DATA EXTRACTS:

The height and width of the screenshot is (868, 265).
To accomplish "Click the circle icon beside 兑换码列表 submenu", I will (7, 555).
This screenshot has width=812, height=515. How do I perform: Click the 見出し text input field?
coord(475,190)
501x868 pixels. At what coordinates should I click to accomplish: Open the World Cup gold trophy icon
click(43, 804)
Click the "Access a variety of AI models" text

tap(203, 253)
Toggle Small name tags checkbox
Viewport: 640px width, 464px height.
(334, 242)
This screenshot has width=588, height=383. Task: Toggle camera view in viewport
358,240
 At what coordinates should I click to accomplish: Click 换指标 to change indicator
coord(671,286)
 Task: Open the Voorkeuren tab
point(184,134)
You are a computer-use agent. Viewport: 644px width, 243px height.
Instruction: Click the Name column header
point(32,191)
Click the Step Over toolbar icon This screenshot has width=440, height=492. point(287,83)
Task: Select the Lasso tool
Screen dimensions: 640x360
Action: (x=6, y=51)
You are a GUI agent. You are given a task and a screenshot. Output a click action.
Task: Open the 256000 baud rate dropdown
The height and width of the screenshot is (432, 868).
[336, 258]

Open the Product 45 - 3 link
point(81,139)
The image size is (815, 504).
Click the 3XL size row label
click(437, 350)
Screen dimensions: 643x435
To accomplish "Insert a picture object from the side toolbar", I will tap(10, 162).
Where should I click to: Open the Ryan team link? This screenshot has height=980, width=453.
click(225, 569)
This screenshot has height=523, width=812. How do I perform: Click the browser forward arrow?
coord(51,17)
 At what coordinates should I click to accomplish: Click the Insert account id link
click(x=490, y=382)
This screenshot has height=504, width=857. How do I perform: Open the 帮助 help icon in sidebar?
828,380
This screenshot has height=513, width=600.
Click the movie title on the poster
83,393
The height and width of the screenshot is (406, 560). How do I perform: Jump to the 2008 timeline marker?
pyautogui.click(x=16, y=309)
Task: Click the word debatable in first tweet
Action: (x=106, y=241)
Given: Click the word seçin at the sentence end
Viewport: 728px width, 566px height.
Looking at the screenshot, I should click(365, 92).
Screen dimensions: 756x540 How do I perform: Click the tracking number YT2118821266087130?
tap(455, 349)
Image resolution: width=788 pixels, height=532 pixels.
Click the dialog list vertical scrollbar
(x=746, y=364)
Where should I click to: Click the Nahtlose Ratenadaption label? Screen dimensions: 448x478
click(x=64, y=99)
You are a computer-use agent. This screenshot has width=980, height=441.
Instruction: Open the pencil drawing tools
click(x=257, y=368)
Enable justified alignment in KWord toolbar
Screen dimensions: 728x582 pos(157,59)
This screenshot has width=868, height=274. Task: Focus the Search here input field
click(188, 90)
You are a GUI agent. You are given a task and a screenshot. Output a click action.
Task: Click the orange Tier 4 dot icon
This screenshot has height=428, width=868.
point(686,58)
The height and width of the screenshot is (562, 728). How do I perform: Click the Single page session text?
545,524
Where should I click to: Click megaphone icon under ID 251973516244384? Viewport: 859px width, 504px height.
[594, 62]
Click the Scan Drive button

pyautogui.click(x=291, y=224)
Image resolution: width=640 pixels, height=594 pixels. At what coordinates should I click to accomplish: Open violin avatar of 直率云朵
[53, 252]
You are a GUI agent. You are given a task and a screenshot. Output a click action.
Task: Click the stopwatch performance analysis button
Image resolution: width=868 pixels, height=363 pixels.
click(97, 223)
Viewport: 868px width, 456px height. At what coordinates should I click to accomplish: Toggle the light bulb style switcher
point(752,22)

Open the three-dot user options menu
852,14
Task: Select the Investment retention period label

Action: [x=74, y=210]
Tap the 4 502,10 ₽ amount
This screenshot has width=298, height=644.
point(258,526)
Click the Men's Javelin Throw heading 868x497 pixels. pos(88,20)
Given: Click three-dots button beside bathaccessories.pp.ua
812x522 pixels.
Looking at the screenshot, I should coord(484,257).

WHAT IS NEEDED: Check each line of the data above for the string "beside", and copy the ones that have it.

FINISHED EXERCISE:
To accomplish "Click the circle icon beside 兑换码列表 submenu", I will (7, 555).
Given: Click three-dots button beside bathaccessories.pp.ua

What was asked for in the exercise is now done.